Nun ist der Moment gekommen, auf den alle gewartet haben. Die Bühne wird umgebaut und es nähert sich der Auftritt von Iced Earth. Seitdem Fronter Matt Barlow erneut die Band verließ, hat sich Sänger Stu Block etabliert. Er steht dem langjährigen Shouter in nichts nach und kann sowohl vom Auftreten als auch vom Singen her mit dem Langzeitfrontmann mithalten.

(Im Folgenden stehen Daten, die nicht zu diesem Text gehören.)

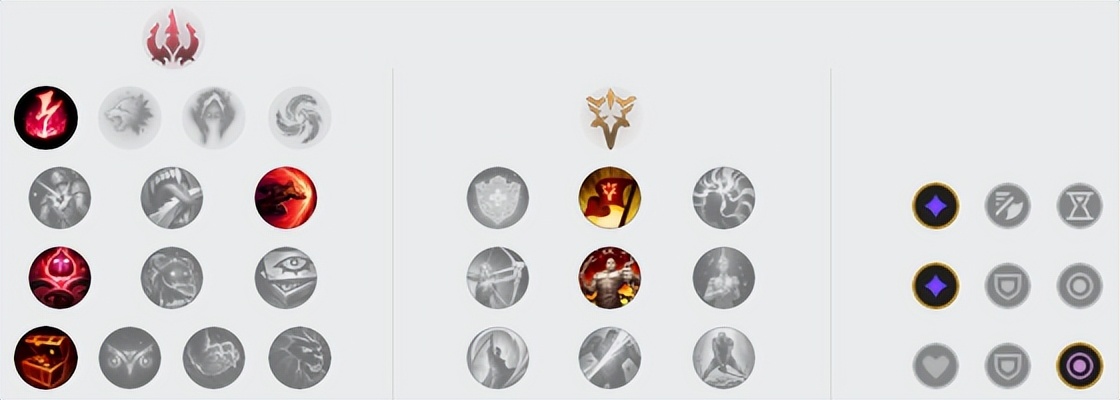Select the highlighted Legend: Tenacity rune
1120x400 pixels.
[x=609, y=278]
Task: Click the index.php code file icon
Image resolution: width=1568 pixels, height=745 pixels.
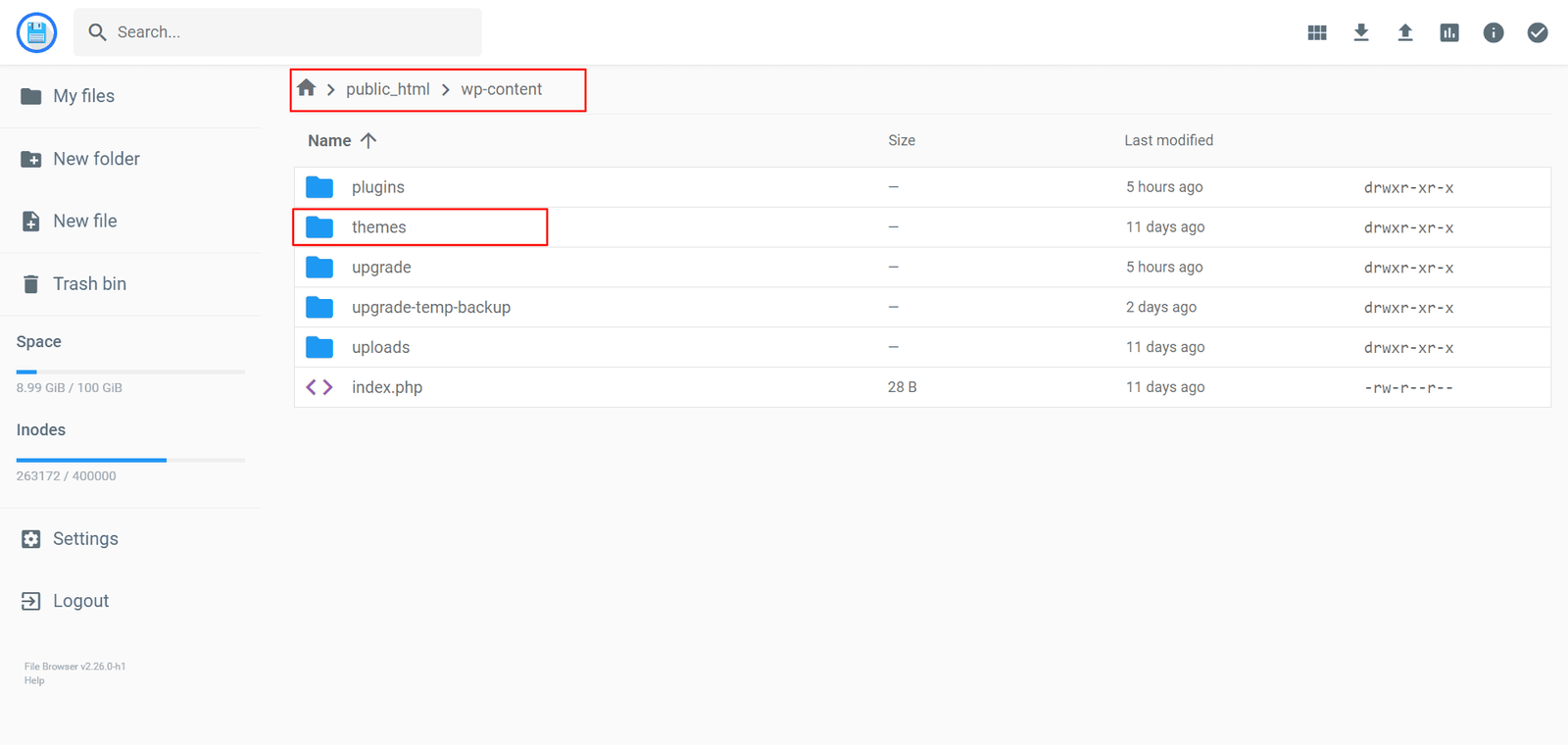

Der Auftritt startet wie erwartet mit viel Energie. Das Zuhörervolk ist sofort voll bei der Sache und die Party startet von null auf hundert. Erst nach den ersten beiden Songs gönnt die Band den Zuhörern eine kurze Unterbrechung. Sänger Stu begrüßt in gewohnt freundlicher Manier die Fans und leitet sofort wieder zurück zum musikalischen Teil des Auftritts. In einer fetten Partystimmung befinden sich die Fans inzwischen. Völlig ohne Aufforderung reißen sie die Arme nach oben, klatschen, singen und feiern die Band mit völliger Hingabe. Nicht nur direkt vor der Bühne kocht die Hütte, auch außerhalb der Grube, auf dem Rang sozusagen, werden Iced Earth gefeiert. Bei so guter Stimmung fällt es nicht schwer, in den allgemeinen Rausch mit einzutauchen.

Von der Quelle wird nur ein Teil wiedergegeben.